↓↓↓

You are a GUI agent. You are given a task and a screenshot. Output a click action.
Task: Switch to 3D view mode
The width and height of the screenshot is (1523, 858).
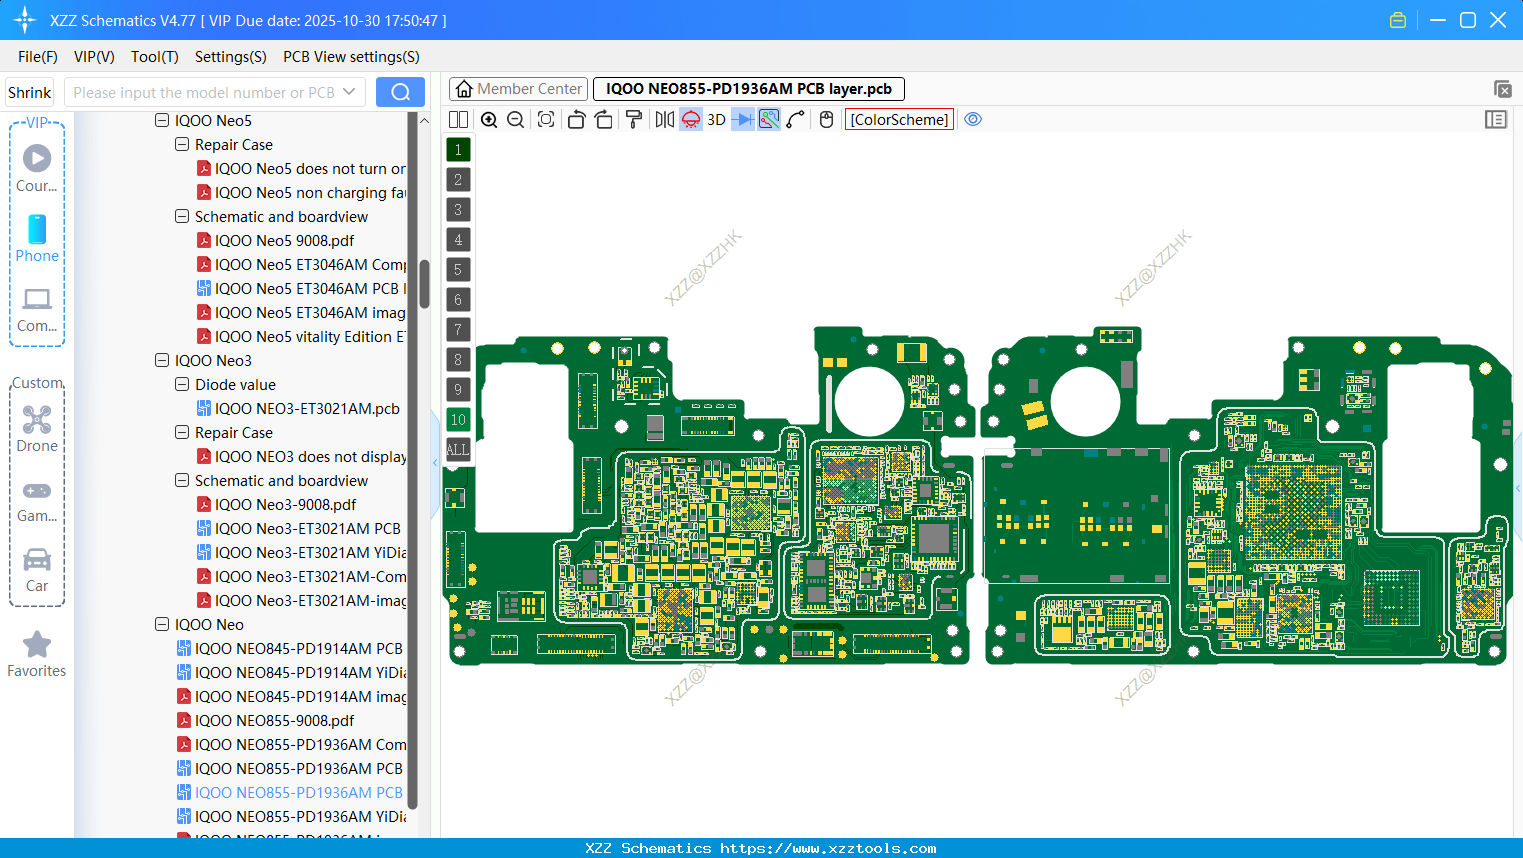(716, 119)
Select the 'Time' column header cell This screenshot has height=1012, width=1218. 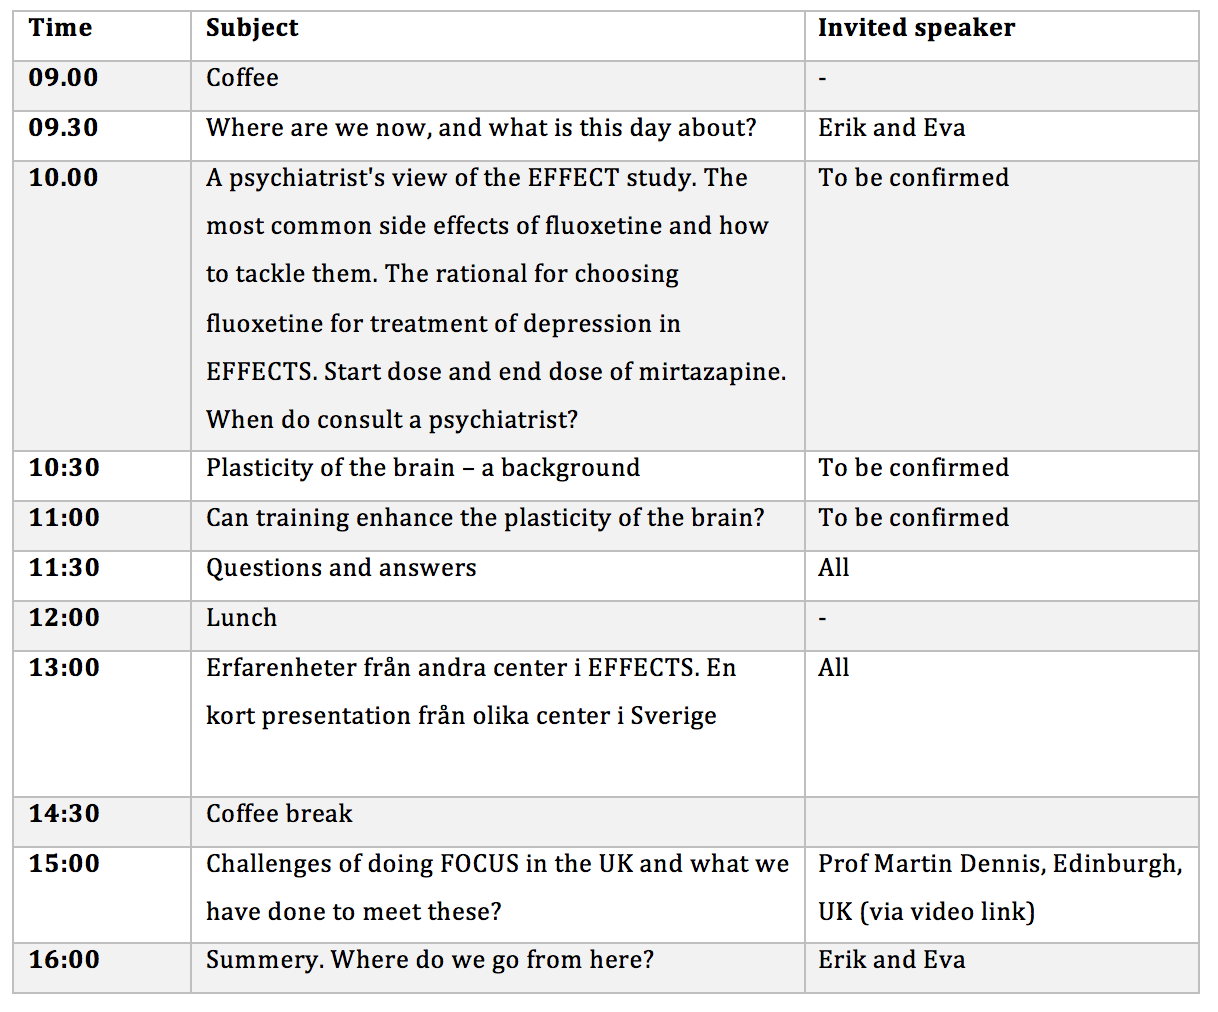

↑↑↑

• [Work task]
Please return the full listing word for word, but without any pictures.

• [Finished task]
You are a GUI agent. You are given a task and a screenshot. Output a click action.
Task: Switch to 3D view mode
The width and height of the screenshot is (1523, 858).
(716, 119)
Select the 'Time' column header cell This screenshot has height=1012, width=1218. 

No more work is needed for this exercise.